What you need to do: Write out all of the data exactly as it appears.

Data listing:
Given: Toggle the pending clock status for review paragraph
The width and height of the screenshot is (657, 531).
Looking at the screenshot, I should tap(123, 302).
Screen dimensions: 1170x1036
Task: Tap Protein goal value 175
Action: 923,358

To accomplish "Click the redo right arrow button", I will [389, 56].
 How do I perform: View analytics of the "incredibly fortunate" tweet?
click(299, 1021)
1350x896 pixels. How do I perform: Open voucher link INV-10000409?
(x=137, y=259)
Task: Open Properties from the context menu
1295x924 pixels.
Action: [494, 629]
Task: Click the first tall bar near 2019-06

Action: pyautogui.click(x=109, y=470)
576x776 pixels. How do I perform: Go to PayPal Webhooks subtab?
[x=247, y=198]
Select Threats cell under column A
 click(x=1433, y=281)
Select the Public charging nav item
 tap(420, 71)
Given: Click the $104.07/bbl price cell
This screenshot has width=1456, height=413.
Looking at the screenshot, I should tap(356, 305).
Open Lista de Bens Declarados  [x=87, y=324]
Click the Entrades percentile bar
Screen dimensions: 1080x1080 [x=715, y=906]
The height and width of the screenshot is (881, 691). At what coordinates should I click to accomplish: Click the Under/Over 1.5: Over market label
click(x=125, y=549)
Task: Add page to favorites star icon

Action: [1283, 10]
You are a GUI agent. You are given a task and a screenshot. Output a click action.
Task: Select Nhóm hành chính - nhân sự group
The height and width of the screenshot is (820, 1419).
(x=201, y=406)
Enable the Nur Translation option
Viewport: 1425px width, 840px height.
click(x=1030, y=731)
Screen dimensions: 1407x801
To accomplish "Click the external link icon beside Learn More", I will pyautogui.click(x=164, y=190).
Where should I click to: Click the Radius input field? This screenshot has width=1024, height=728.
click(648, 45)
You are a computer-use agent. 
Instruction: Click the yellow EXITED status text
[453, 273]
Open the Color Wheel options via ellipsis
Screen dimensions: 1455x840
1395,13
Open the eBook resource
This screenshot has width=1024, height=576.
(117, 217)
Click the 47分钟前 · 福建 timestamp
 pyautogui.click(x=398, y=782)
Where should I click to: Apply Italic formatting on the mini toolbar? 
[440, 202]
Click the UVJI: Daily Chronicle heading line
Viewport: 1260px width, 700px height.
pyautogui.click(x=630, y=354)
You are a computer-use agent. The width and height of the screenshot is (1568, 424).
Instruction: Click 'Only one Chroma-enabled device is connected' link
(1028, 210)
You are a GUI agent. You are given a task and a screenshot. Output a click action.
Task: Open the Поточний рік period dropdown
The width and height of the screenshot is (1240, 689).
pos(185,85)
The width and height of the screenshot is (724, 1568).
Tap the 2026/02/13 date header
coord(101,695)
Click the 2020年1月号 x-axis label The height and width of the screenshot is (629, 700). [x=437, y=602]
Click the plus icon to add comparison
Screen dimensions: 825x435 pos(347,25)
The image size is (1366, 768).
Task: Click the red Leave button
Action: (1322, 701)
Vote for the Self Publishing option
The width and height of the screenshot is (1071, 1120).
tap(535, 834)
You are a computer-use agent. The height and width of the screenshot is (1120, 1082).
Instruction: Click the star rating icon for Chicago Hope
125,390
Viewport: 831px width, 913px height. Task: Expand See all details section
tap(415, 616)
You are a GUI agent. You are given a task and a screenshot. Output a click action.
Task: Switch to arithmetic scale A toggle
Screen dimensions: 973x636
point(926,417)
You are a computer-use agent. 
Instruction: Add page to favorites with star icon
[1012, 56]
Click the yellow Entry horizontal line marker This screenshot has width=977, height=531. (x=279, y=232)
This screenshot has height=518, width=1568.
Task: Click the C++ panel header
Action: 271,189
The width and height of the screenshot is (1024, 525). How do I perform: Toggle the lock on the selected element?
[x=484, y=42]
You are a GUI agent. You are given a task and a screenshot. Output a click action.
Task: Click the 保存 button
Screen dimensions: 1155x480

Response area:
Given: Toggle the pending clock status for review paragraph
The width and height of the screenshot is (657, 531).
Looking at the screenshot, I should tap(123, 302).
Screen dimensions: 1170x1036
Task: Tap Protein goal value 175
Action: 923,358

To accomplish "Click the redo right arrow button", I will [389, 56].
 How do I perform: View analytics of the "incredibly fortunate" tweet?
click(299, 1021)
1350x896 pixels. How do I perform: Open voucher link INV-10000409?
(x=137, y=259)
Task: Open Properties from the context menu
1295x924 pixels.
Action: [494, 629]
Task: Click the first tall bar near 2019-06

Action: pyautogui.click(x=109, y=470)
576x776 pixels. How do I perform: Go to PayPal Webhooks subtab?
[x=247, y=198]
Select Threats cell under column A
 click(x=1433, y=281)
Select the Public charging nav item
 tap(420, 71)
Given: Click the $104.07/bbl price cell
This screenshot has width=1456, height=413.
Looking at the screenshot, I should tap(356, 305).
Open Lista de Bens Declarados  [x=87, y=324]
Click the Entrades percentile bar
Screen dimensions: 1080x1080 [x=715, y=906]
The height and width of the screenshot is (881, 691). At what coordinates should I click to accomplish: Click the Under/Over 1.5: Over market label
click(x=125, y=549)
Task: Add page to favorites star icon

Action: [1283, 10]
You are a GUI agent. You are given a task and a screenshot. Output a click action.
Task: Select Nhóm hành chính - nhân sự group
The height and width of the screenshot is (820, 1419).
(x=201, y=406)
Enable the Nur Translation option
Viewport: 1425px width, 840px height.
click(x=1030, y=731)
Screen dimensions: 1407x801
To accomplish "Click the external link icon beside Learn More", I will pyautogui.click(x=164, y=190).
Where should I click to: Click the Radius input field? This screenshot has width=1024, height=728.
click(648, 45)
You are a computer-use agent. 
Instruction: Click the yellow EXITED status text
[453, 273]
Open the Color Wheel options via ellipsis
Screen dimensions: 1455x840
1395,13
Open the eBook resource
This screenshot has width=1024, height=576.
(117, 217)
Click the 47分钟前 · 福建 timestamp
 pyautogui.click(x=398, y=782)
Where should I click to: Apply Italic formatting on the mini toolbar? 
[440, 202]
Click the UVJI: Daily Chronicle heading line
Viewport: 1260px width, 700px height.
pyautogui.click(x=630, y=354)
You are a computer-use agent. The width and height of the screenshot is (1568, 424).
Instruction: Click 'Only one Chroma-enabled device is connected' link
(1028, 210)
You are a GUI agent. You are given a task and a screenshot. Output a click action.
Task: Open the Поточний рік period dropdown
The width and height of the screenshot is (1240, 689).
pos(185,85)
The width and height of the screenshot is (724, 1568).
Tap the 2026/02/13 date header
coord(101,695)
Click the 2020年1月号 x-axis label The height and width of the screenshot is (629, 700). [x=437, y=602]
Click the plus icon to add comparison
Screen dimensions: 825x435 pos(347,25)
The image size is (1366, 768).
Task: Click the red Leave button
Action: (1322, 701)
Vote for the Self Publishing option
The width and height of the screenshot is (1071, 1120).
tap(535, 834)
You are a computer-use agent. The height and width of the screenshot is (1120, 1082).
Instruction: Click the star rating icon for Chicago Hope
125,390
Viewport: 831px width, 913px height. Task: Expand See all details section
tap(415, 616)
You are a GUI agent. You are given a task and a screenshot. Output a click action.
Task: Switch to arithmetic scale A toggle
Screen dimensions: 973x636
point(926,417)
You are a computer-use agent. 
Instruction: Add page to favorites with star icon
[1012, 56]
Click the yellow Entry horizontal line marker This screenshot has width=977, height=531. (x=279, y=232)
This screenshot has height=518, width=1568.
Task: Click the C++ panel header
Action: 271,189
The width and height of the screenshot is (1024, 525). How do I perform: Toggle the lock on the selected element?
[x=484, y=42]
You are a GUI agent. You are given a task and a screenshot. Output a click action.
Task: Click the 保存 button
Screen dimensions: 1155x480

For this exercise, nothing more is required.